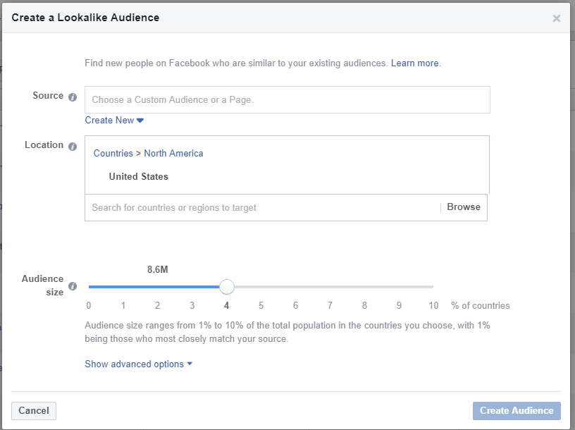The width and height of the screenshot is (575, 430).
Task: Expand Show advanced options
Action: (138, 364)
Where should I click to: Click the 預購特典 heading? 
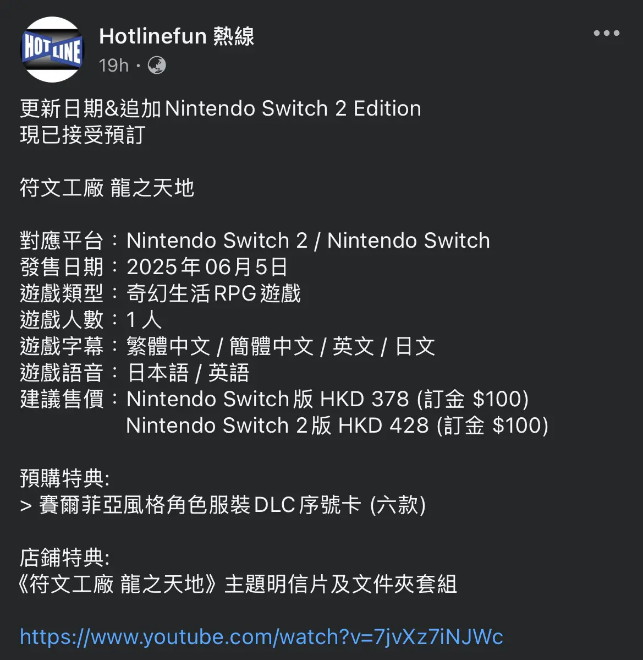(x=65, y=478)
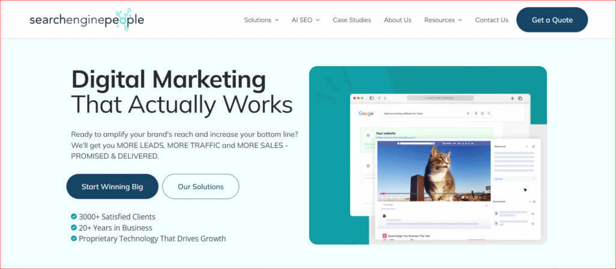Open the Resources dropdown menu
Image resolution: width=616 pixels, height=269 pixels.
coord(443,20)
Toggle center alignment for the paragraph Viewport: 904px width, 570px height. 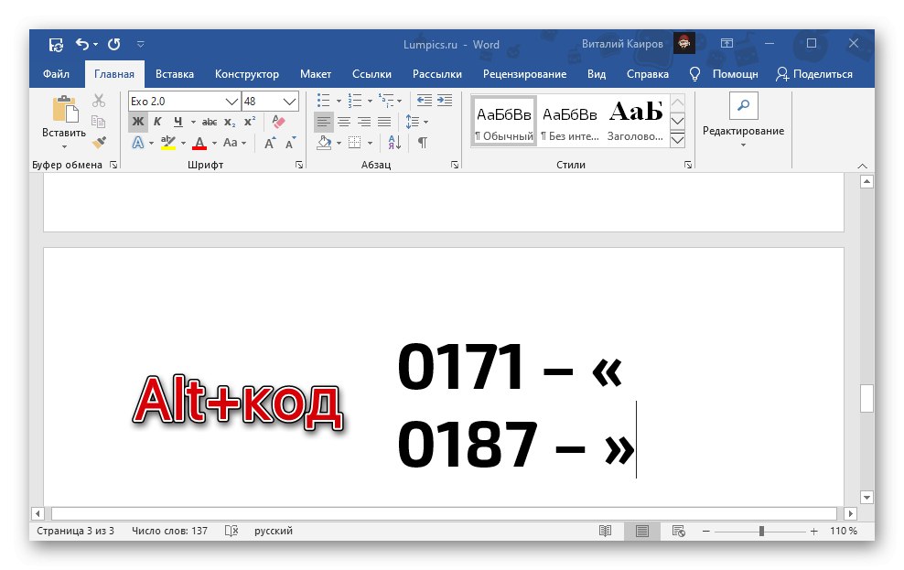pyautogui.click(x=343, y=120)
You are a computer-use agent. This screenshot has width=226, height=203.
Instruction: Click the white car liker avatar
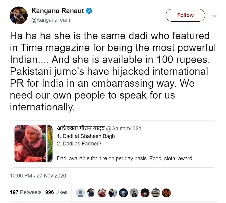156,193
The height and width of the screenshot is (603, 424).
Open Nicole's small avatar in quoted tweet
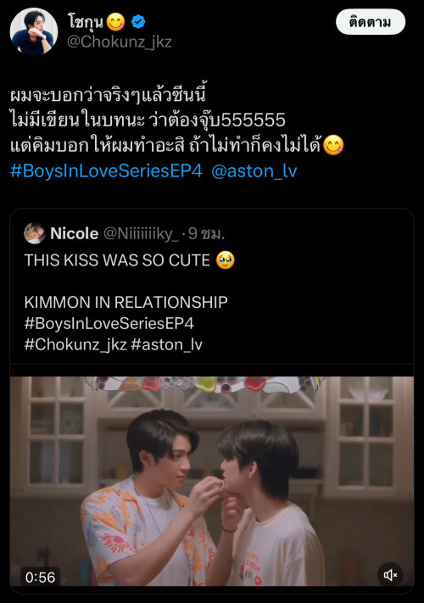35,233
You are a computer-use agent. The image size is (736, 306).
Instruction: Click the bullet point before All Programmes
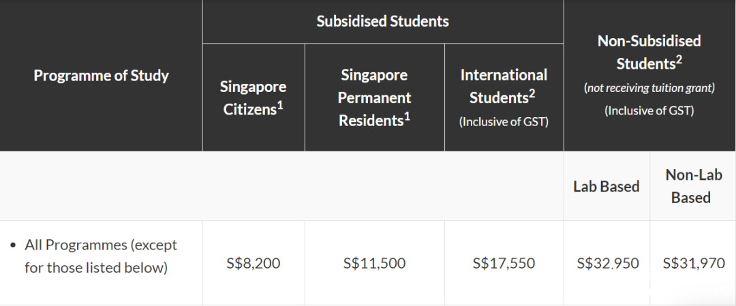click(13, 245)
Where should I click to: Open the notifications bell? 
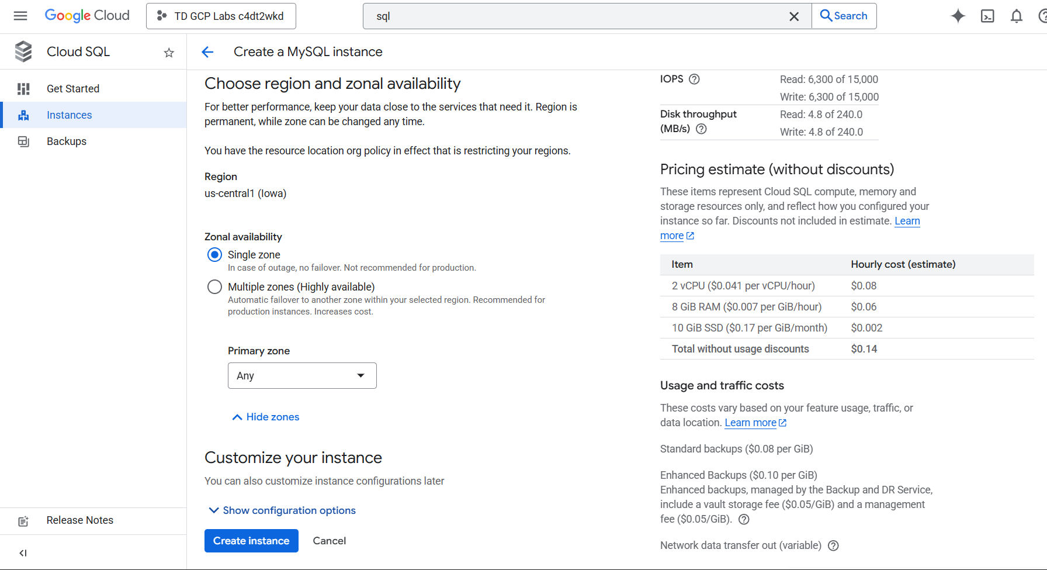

_Work task_
Restate word for word the lines beginning with the one that contains "The height and" and ending with the last line of the listing; pictures stay out.

_Exercise output_
The height and width of the screenshot is (603, 424).
Open Nicole's small avatar in quoted tweet
35,233
You are a computer-use agent. The image size is (736, 306).
Instruction: Click the bullet point before All Programmes
click(13, 245)
Where should I click to: Open the notifications bell? 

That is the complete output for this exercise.